» EXERCISE DIRECTIONS: Render the records starting at the line that contains "Image resolution: width=1364" and ending at the line that contains "Expand the ACS" as a Markdown table with the columns No. and Text. Each row should hold a row number and one line, with blank lines omitted.

» INFORMATION SHOWN:
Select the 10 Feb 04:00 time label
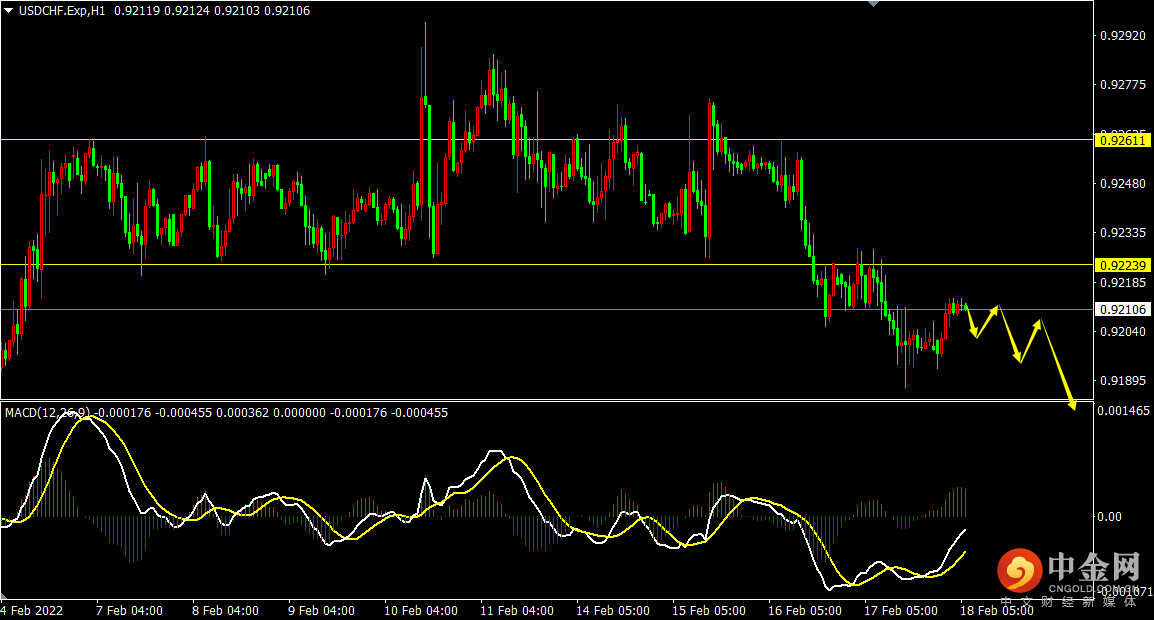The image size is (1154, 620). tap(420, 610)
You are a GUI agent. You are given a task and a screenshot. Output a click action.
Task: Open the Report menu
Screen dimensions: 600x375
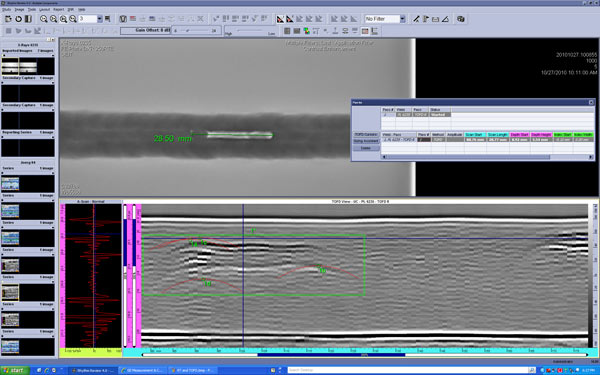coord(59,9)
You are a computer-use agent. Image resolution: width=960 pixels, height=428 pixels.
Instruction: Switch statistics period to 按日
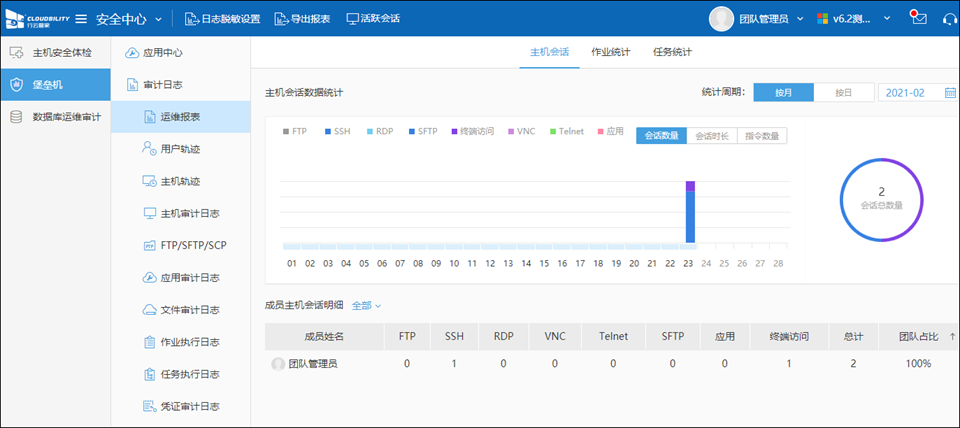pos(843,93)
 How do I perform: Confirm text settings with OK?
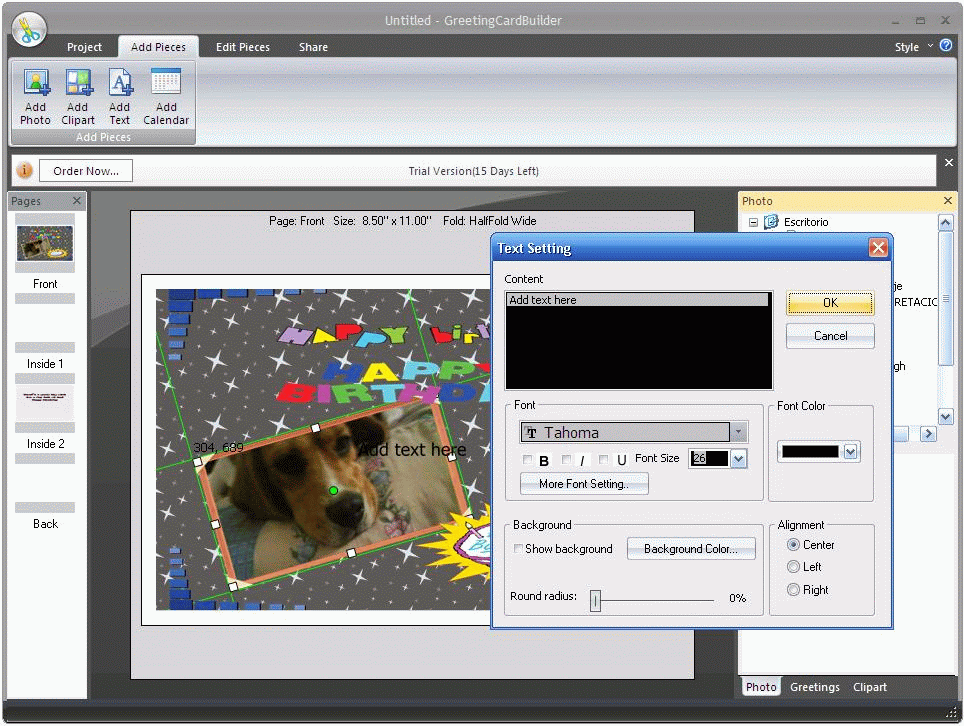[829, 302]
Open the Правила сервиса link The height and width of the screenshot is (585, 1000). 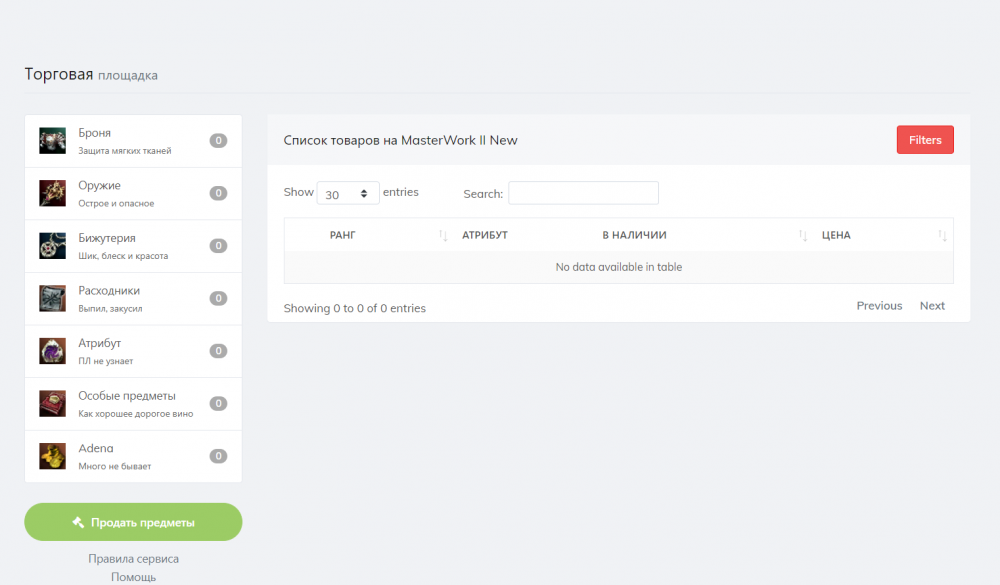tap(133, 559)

---

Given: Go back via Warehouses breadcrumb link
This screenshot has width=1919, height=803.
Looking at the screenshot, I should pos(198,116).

--

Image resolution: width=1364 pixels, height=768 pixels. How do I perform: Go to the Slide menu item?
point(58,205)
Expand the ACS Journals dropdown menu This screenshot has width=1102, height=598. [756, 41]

» FINAL RESULT:
| No. | Text |
|---|---|
| 1 | Image resolution: width=1364 pixels, height=768 pixels. How do I perform: Go to the Slide menu item? |
| 2 | point(58,205) |
| 3 | Expand the ACS Journals dropdown menu This screenshot has width=1102, height=598. [756, 41] |